**To be done:**
**A)** From the capstone report, reproduce verbatim the part that opens with the words containing "I have manually" and closes with "in three variables.".
**B)** According to the capstone report, what is the name of the corpus that supplies the training text data?
**C)** Resume the capstone report on the Russian text corpus after its final sentence.

**Document segment:**
**********

Abstract

This report is part of the Coursera Data Science Specialization Capstone Project. The goal of this project is the development of a predictive data product which, given a text phrase, forecasts the successive words. The aim of the report is to explain my exploratory analysis and my goals for the application and algorithm.

Data acquisition and cleaning

The project uses the training text data from a corpus called HC Corpora. I use the Russian text in the files ru_RU.blogs.txt, ru_RU.news.txt and ru_RU.twitter.txt. This text is originated from blogs, news feeders and twitter messages respectively.

Data loading

I have manually downloaded the corpus from the Capstone Dataset. Follows the count of lines, words and characters in every file executed on the operating system level:

$ wc *.txt
  337100 9691167 116855835 ru_RU.blogs.txt
  196360 9416099 118996424 ru_RU.news.txt
  881414 9542485 105182346 ru_RU.twitter.txt
 1414874 28649751 341034605 total

The corpus contains about 30 milions of words. Then I have read the data in three variables.

**********

**Data:**
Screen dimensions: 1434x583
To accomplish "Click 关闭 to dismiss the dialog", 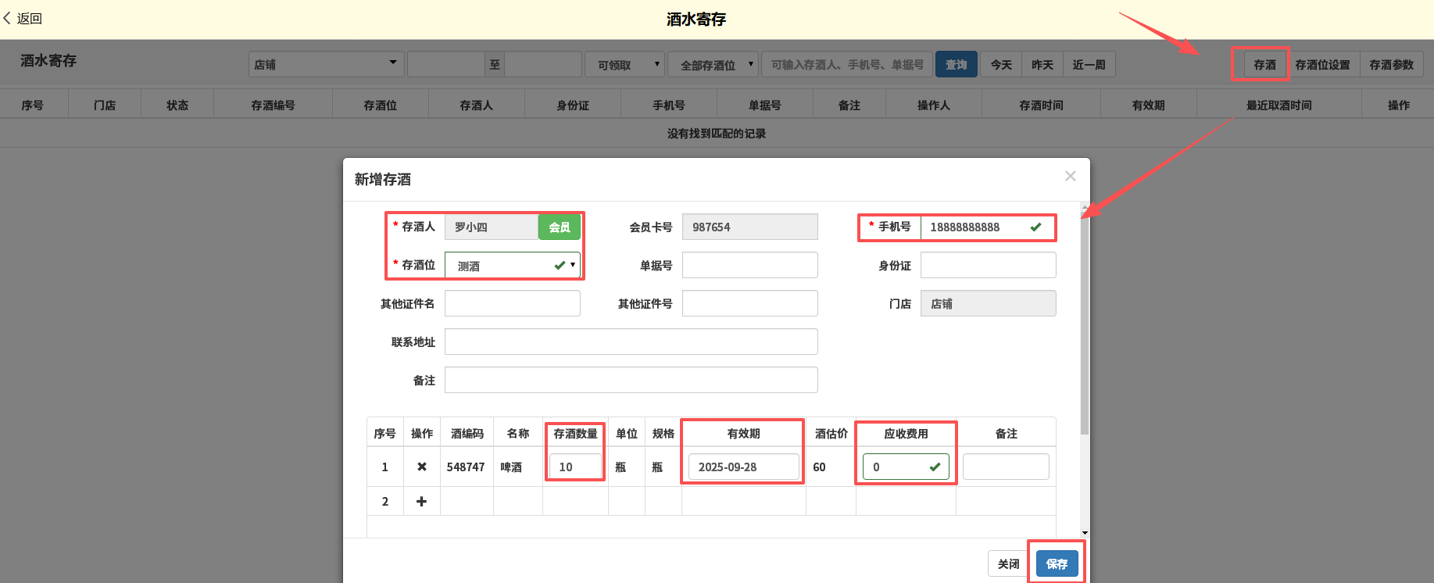I will point(1008,563).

**********

**Results by task:**
**A)**
I have manually downloaded the corpus from the Capstone Dataset. Follows the count of lines, words and characters in every file executed on the operating system level:

$ wc *.txt
  337100 9691167 116855835 ru_RU.blogs.txt
  196360 9416099 118996424 ru_RU.news.txt
  881414 9542485 105182346 ru_RU.twitter.txt
 1414874 28649751 341034605 total

The corpus contains about 30 milions of words. Then I have read the data in three variables.

**B)** HC Corpora.

**C)**
blogs_fn <- "~/Coursera/Capstone/final/ru_RU/ru_RU.blogs.txt"
blogs_lines <- readLines(file(blogs_fn, "r"))
news_fn <- "~/Coursera/Capstone/final/ru_RU/ru_RU.news.txt"
news_lines <- readLines(file(news_fn, "r"))
twitter_fn <- "~/Coursera/Capstone/final/ru_RU/ru_RU.twitter.txt"
twitter_lines <- readLines(file(twitter_fn, "r"))

Every variable is a character vector, each element being a text line from the corresponding file. Follow first six lines of the blog file.

head(blogs_lines)
## [1] "Настало время и мне поделиться чем-нибудь сладким!!! Уже совсем скоро наступит Новый год, и поэтому моя конфека посвящается этому чудесному празднику!"                                                                                                                                                                                                                                                                                
## [2] "сама элегантность и выдержанность...."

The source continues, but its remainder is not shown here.